» **Records supplied**:

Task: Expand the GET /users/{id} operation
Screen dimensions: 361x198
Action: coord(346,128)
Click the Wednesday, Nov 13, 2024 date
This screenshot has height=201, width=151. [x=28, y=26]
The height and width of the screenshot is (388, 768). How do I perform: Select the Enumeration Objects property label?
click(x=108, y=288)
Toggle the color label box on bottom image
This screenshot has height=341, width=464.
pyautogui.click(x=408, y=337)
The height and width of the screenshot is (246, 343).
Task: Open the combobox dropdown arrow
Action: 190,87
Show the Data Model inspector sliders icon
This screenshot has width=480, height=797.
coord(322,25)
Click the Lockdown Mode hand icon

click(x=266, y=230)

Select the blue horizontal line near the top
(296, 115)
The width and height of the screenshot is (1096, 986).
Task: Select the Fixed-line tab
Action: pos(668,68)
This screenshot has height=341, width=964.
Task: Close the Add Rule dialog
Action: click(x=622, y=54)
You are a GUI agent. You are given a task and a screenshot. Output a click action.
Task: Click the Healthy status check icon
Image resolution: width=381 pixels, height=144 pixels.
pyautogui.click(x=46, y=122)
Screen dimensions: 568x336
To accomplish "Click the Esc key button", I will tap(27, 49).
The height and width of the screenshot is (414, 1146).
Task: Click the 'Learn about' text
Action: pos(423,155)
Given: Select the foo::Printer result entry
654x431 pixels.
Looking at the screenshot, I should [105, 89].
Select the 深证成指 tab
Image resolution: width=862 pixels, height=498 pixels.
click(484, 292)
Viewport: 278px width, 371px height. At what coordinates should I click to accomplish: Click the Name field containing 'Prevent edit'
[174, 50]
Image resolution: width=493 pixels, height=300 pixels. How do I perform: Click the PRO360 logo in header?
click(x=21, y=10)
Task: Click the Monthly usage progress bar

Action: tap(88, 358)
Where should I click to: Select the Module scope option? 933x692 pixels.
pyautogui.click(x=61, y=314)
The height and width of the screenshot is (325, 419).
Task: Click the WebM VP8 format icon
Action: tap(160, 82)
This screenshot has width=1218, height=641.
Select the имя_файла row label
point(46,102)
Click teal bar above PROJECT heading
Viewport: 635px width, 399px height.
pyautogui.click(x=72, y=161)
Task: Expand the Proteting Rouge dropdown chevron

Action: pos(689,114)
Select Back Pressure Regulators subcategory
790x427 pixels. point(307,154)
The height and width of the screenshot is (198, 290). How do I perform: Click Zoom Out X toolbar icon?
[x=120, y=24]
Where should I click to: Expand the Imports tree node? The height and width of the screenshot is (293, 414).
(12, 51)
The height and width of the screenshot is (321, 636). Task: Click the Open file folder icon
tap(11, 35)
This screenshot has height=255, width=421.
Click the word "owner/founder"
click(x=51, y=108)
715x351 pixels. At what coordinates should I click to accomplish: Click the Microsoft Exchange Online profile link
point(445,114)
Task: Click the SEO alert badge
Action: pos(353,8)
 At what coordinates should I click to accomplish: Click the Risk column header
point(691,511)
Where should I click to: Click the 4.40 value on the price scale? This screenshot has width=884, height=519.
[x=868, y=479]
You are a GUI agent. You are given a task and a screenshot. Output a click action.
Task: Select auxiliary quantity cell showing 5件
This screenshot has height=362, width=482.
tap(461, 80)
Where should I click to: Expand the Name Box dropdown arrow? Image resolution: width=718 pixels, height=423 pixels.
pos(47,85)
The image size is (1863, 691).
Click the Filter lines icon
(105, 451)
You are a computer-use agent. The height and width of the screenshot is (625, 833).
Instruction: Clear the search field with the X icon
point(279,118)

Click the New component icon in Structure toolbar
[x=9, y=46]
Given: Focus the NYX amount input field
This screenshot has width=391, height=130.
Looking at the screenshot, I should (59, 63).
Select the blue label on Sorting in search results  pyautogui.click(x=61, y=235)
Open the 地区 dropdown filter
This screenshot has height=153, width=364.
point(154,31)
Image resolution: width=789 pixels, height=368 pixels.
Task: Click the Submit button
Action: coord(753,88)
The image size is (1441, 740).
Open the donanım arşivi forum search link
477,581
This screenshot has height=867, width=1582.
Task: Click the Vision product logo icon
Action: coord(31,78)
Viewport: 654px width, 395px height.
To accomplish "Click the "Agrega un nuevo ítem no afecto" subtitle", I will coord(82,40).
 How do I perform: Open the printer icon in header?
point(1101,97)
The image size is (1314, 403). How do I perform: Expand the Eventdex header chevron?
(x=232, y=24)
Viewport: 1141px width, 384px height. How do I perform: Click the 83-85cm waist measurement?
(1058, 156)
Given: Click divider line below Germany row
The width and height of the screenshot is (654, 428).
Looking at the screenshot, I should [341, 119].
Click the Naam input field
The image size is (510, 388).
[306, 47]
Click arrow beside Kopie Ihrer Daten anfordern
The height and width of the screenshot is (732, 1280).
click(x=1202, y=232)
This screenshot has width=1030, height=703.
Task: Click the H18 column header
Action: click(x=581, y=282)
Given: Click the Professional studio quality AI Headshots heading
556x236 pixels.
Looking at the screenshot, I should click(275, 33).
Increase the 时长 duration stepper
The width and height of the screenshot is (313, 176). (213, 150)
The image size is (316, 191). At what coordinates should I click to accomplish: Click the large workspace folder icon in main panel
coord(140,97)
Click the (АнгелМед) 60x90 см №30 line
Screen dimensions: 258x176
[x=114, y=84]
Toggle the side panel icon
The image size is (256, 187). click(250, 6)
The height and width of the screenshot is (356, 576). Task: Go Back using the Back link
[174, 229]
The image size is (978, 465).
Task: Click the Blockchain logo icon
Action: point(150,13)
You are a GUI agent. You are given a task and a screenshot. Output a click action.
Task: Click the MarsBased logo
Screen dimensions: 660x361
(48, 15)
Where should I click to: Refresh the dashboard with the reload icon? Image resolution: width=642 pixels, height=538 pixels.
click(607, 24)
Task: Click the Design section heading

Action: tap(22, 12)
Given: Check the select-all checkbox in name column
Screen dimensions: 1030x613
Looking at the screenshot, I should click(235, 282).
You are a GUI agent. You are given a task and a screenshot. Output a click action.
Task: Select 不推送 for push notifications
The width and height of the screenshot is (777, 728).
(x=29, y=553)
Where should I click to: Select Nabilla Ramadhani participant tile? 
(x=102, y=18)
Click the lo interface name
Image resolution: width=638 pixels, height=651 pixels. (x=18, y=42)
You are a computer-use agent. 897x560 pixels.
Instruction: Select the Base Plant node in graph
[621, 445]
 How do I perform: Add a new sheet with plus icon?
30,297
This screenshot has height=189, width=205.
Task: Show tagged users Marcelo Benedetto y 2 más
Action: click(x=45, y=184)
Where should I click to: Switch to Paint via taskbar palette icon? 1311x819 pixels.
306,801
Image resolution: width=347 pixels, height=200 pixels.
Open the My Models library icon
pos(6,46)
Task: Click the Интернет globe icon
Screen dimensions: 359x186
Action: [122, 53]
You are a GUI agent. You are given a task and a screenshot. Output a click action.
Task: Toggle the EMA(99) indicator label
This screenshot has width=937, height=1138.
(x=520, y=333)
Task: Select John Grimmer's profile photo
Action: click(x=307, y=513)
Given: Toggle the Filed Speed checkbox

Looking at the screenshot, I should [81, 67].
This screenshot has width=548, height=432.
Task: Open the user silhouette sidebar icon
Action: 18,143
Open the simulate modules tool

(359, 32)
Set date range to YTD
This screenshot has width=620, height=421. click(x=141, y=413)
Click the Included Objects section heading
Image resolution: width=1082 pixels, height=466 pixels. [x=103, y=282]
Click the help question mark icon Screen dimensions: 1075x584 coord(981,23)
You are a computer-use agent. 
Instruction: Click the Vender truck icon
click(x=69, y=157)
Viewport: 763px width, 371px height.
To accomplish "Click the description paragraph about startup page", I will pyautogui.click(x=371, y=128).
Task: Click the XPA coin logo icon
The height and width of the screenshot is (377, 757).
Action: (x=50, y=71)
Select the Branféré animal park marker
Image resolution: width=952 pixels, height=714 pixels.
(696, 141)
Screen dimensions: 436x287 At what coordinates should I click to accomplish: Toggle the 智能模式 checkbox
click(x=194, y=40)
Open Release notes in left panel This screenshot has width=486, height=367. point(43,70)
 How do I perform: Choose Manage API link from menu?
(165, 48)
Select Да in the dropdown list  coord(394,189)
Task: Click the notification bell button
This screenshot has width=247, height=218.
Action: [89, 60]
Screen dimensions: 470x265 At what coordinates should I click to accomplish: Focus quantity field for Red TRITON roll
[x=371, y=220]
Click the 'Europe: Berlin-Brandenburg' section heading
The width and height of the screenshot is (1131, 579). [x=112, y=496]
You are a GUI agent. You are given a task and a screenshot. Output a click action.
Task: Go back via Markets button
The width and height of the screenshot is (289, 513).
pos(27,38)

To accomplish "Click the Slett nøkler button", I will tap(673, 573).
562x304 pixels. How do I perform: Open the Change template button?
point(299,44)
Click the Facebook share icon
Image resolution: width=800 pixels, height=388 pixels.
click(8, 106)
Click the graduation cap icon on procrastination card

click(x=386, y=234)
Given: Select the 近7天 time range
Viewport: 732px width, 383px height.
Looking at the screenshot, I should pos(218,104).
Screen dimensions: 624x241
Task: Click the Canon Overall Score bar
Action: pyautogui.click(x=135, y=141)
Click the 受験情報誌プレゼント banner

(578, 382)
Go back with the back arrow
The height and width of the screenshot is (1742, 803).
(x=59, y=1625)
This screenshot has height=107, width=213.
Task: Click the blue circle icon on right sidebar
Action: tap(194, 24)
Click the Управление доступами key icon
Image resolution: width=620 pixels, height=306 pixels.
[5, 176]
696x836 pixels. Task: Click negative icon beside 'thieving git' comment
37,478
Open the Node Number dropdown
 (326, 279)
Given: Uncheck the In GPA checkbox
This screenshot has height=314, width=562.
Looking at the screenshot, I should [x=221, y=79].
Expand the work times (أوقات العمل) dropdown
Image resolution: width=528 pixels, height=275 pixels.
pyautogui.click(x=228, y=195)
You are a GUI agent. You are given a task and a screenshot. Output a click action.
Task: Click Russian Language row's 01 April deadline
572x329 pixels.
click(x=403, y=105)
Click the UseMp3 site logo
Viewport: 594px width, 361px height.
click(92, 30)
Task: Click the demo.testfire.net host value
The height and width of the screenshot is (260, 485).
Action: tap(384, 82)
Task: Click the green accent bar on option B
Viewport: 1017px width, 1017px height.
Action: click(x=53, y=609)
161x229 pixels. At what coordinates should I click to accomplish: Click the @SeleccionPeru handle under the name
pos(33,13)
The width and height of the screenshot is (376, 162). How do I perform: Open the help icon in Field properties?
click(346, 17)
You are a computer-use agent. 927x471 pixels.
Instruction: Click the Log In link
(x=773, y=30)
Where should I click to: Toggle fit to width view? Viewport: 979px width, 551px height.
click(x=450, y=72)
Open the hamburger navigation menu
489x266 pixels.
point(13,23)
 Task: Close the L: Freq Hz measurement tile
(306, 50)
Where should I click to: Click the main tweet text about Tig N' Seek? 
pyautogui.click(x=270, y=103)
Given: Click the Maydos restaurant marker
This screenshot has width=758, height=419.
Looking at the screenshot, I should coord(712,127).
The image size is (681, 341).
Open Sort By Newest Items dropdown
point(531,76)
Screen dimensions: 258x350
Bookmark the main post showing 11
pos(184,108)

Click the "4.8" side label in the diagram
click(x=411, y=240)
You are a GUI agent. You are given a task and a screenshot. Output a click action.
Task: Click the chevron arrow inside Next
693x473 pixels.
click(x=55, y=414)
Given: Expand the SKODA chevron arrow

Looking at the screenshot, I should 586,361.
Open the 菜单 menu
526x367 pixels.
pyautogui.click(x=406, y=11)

» **Problem statement**:
Return a word-for-word copy of the lines above from the one holding "Task: Click the Design section heading" through the one holding "Viewport: 763px width, 371px height.", with both of them included and nothing besides.

» **Final answer**:
Task: Click the Design section heading

Action: tap(22, 12)
Given: Check the select-all checkbox in name column
Screen dimensions: 1030x613
Looking at the screenshot, I should click(235, 282).
You are a GUI agent. You are given a task and a screenshot. Output a click action.
Task: Select 不推送 for push notifications
The width and height of the screenshot is (777, 728).
(x=29, y=553)
Where should I click to: Select Nabilla Ramadhani participant tile? 
(x=102, y=18)
Click the lo interface name
Image resolution: width=638 pixels, height=651 pixels. (x=18, y=42)
You are a computer-use agent. 897x560 pixels.
Instruction: Select the Base Plant node in graph
[621, 445]
 How do I perform: Add a new sheet with plus icon?
30,297
This screenshot has height=189, width=205.
Task: Show tagged users Marcelo Benedetto y 2 más
Action: click(x=45, y=184)
Where should I click to: Switch to Paint via taskbar palette icon? 1311x819 pixels.
306,801
Image resolution: width=347 pixels, height=200 pixels.
Open the My Models library icon
pos(6,46)
Task: Click the Интернет globe icon
Screen dimensions: 359x186
Action: [122, 53]
You are a GUI agent. You are given a task and a screenshot. Output a click action.
Task: Toggle the EMA(99) indicator label
This screenshot has width=937, height=1138.
(x=520, y=333)
Task: Select John Grimmer's profile photo
Action: click(x=307, y=513)
Given: Toggle the Filed Speed checkbox

Looking at the screenshot, I should [81, 67].
This screenshot has width=548, height=432.
Task: Open the user silhouette sidebar icon
Action: 18,143
Open the simulate modules tool

(359, 32)
Set date range to YTD
This screenshot has width=620, height=421. click(x=141, y=413)
Click the Included Objects section heading
Image resolution: width=1082 pixels, height=466 pixels. [x=103, y=282]
Click the help question mark icon Screen dimensions: 1075x584 coord(981,23)
You are a computer-use agent. 
Instruction: Click the Vender truck icon
click(x=69, y=157)
Viewport: 763px width, 371px height.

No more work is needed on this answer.